CNN reported that exit polls showed that the economy was the top priority, being named by 62 percent of voters, compared to Iraq with 10 percent, terrorism on nine percent and healthcare on nine percent.
Obama made a short election day trip to the midwestern swing state of Indiana, after casting his vote alongside wife Michelle with daughters Sasha and Malia close by.
"I feel great and it was fun, I had a chance to vote with my daughters," he said.
"I noticed that Michelle took a long time though. I had to check to see who she was voting for," the Hawaiian-born US senator from Illinois, 47, said with a laugh.
Obama later showed up with some friends at a Chicago gym for his traditional election day game of pickup basketball.
McCain kept silent as he voted in his home state of Arizona, but later led a boisterous rally in Grand Junction, Colorado , promising supporters: "We're going to win it."
His running mate, Alaska Governor Sarah Palin , cast her ballot in her hometown of Wasilla and said she was "optimistic and confident" of becoming the first woman US vice president.
Delaware Senator Joe Biden, Obama's running mate, voted in his home state with his 91-year-old mother and wife Jill.
There were already signs that predictions of massive voter turnout were being fulfilled.
More than 100 million people were expected to trek to the polls, while 30 million advance ballots were cast in the state-by-state electoral battle, as Democrats hoped new and younger voters would sweep them to victory.
There were also scores of reports of malfunctioning voting machines and sporadic accounts of small-scale incidents at polling stations.
McCain's campaign filed suit complaining that Virginia counties failed to send absentee ballots to military personnel soon enough for them to vote on time.
In the south side of Chicago, there was joy and disbelief that an African American candidate seemed to be on the threshold of the presidency.
"I think that we're gonna get him," said 92-year-old Roby Clark as he waited to vote for Obama at a Baptist church in Chicago.
"Through God's blessings, I think we're gonna get him," said Clark who vividly remembers being forced to sit at the back of a bus in the segregated southern United States.
In Christianburg, Virginia , Norma Jean Lundis said she voted for McCain because he "stands for what I believe in -- less government, lets me control my money, the right to bear arms, life begins at conception, marriage between man and woman."
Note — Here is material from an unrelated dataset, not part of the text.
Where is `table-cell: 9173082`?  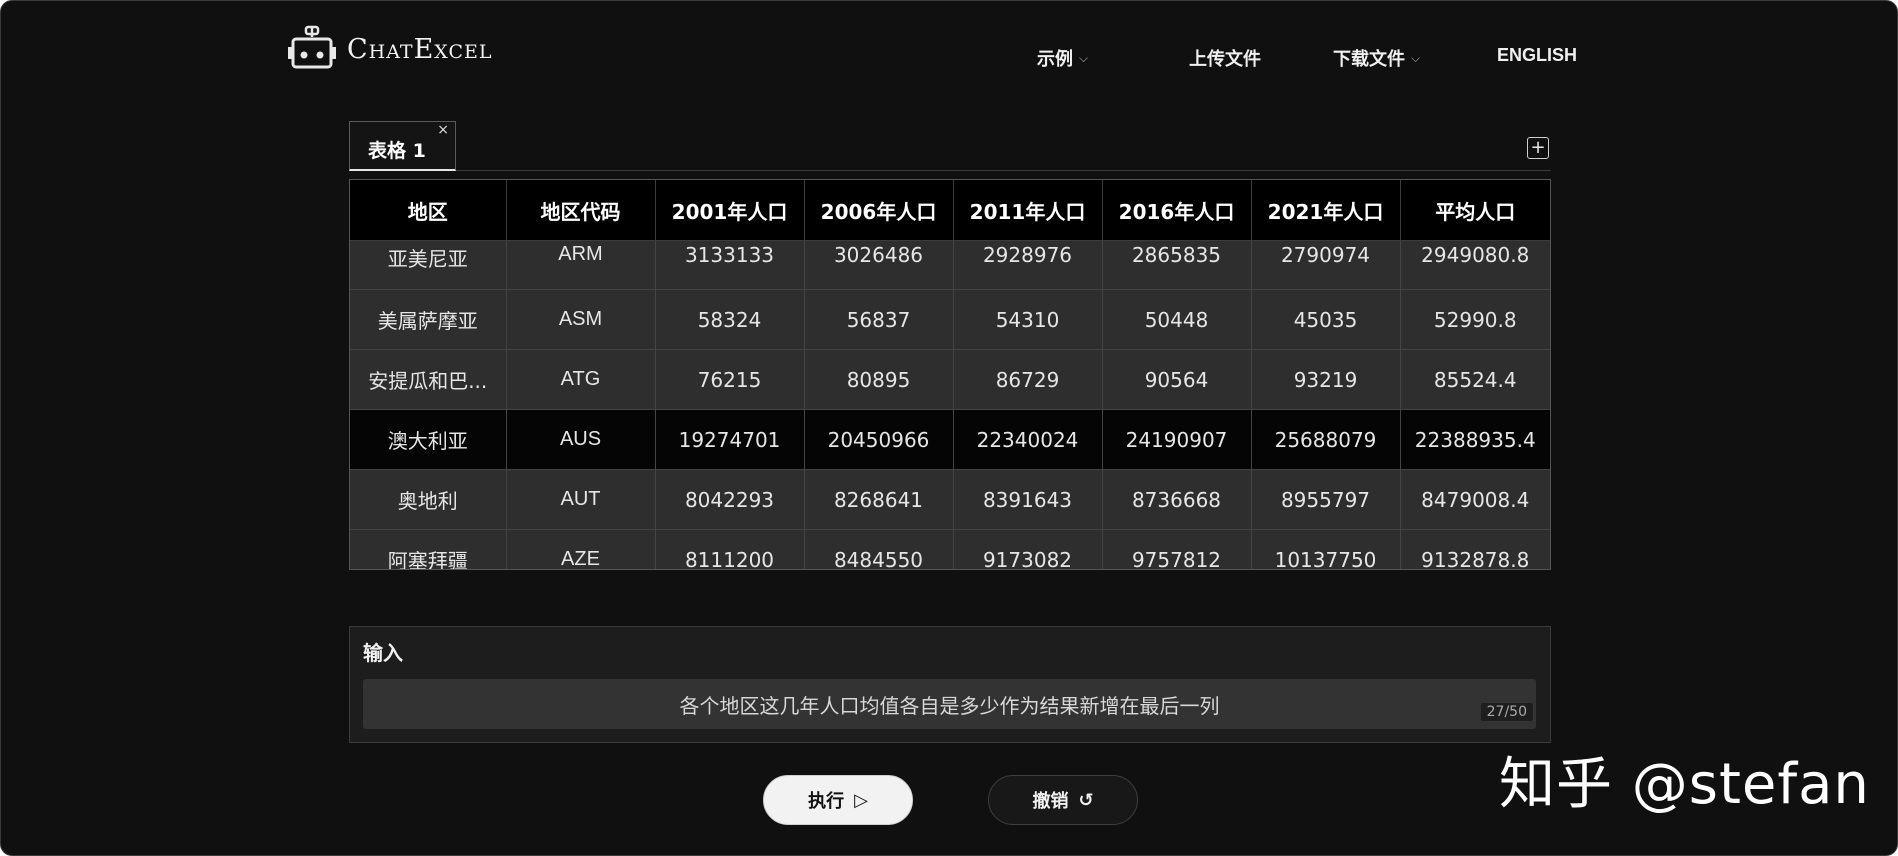 table-cell: 9173082 is located at coordinates (1028, 549).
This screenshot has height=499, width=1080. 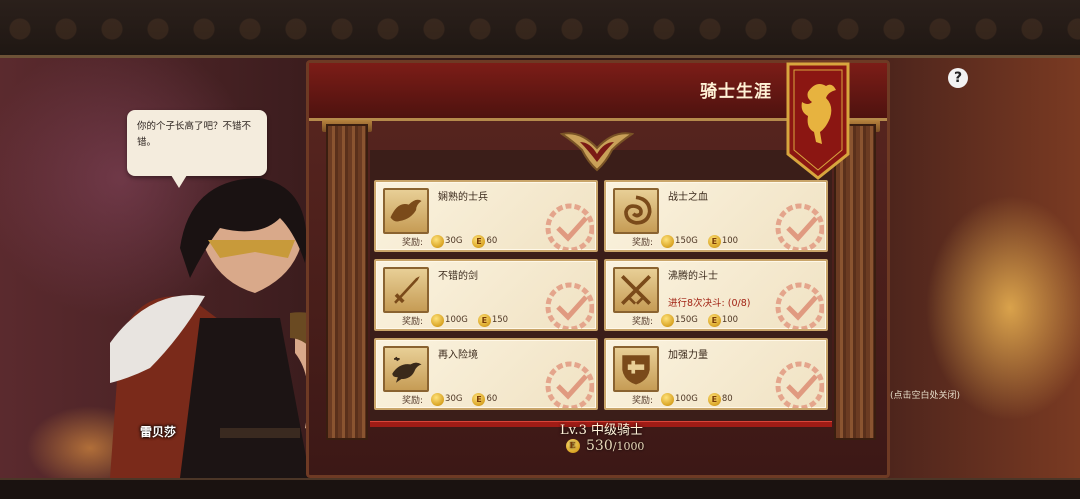 I want to click on eagle-icon, so click(x=406, y=211).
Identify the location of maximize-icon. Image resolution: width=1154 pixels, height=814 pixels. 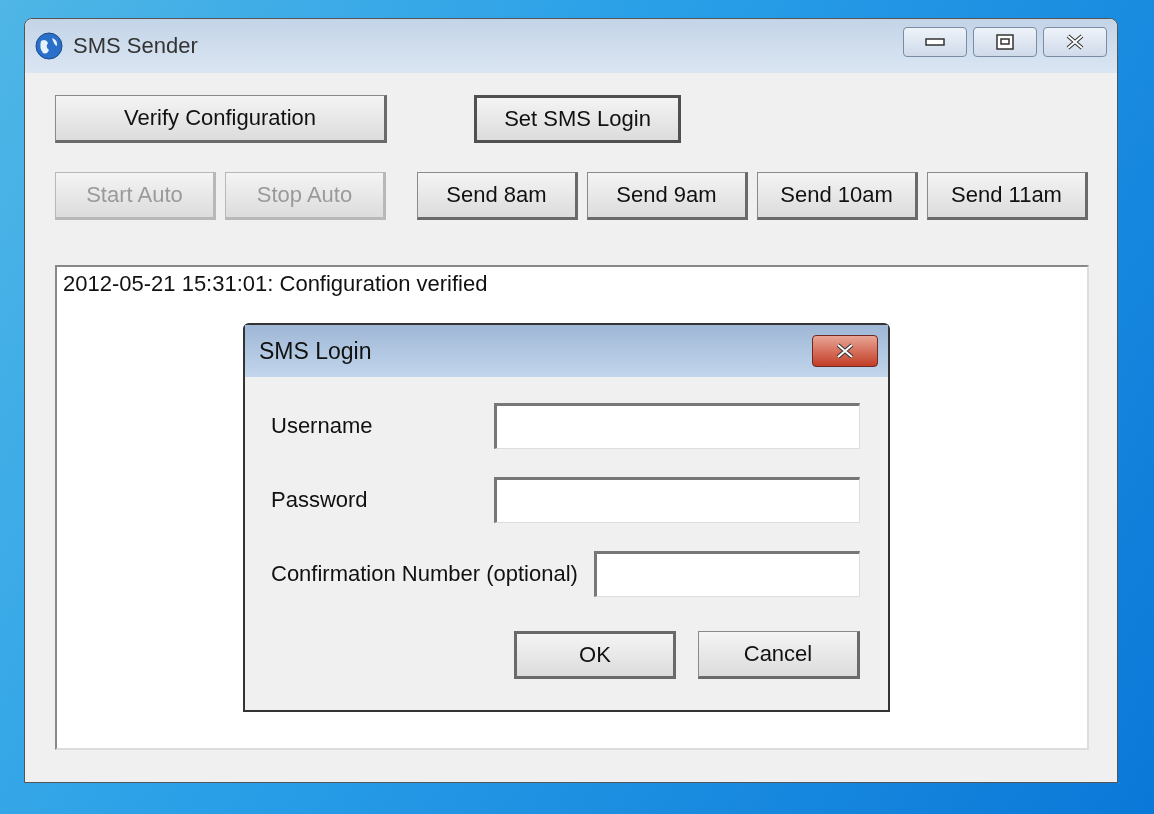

Obama and McCain, one of whom will become the first sitting senator elected president since John F. Kennedy in 1960, neared the finish line on Monday with competing cross-country campaign blitzes.
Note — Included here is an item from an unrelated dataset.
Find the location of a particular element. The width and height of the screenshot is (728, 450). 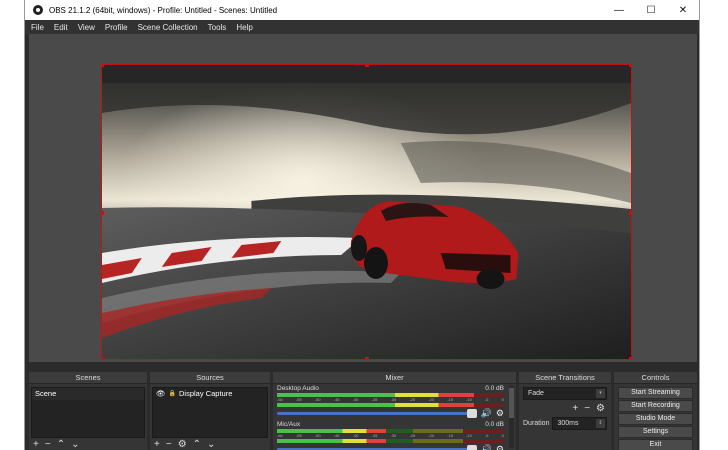

menu-tools: Tools is located at coordinates (218, 28).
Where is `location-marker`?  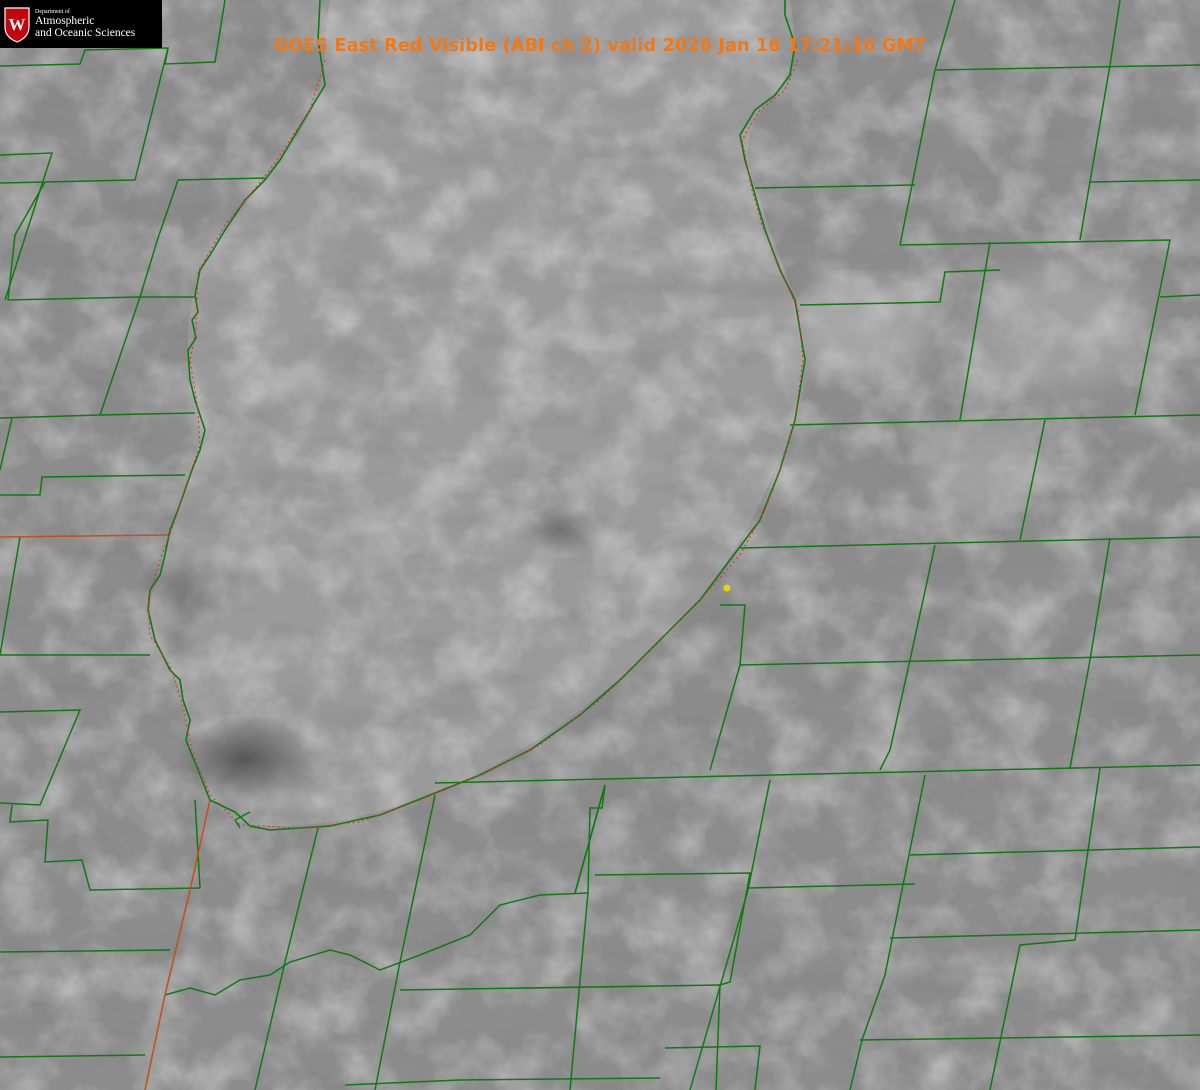
location-marker is located at coordinates (727, 588).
McCain, leveraging his heroism as a Vietnam war prisoner and decades of experience in Washington, would be at 72 the oldest president inaugurated for a first term if elected.
Obama was to await the voters' verdict in Chicago. McCain huddled with top aides at a posh hotel in Phoenix, Arizona. Bush stayed out of sight at the White House.
The two candidates waged a bitter and often hotly personal feud for months, culminating in rival 11th-hour get-out-the-vote blitzes on Monday in many states that Bush won easily in 2004.
Obama, the son of a black Kenyan father and white mother from Kansas, would become the first African American president after a stunning rise to the pinnacle of US politics.
He promises to alleviate the economic pinch for the middle class and repair ties with US allies, weigh opening talks with foes such as Iran and Cuba, bring troops home from Iraq and refocus on the Afghan war.
McCain, who has fought to distance himself from Bush, has lambasted Obama for "socialist" tax policies, and argues his rival is unprepared for an age of global turmoil while accusing him of wanting to retreat in defeat from Iraq.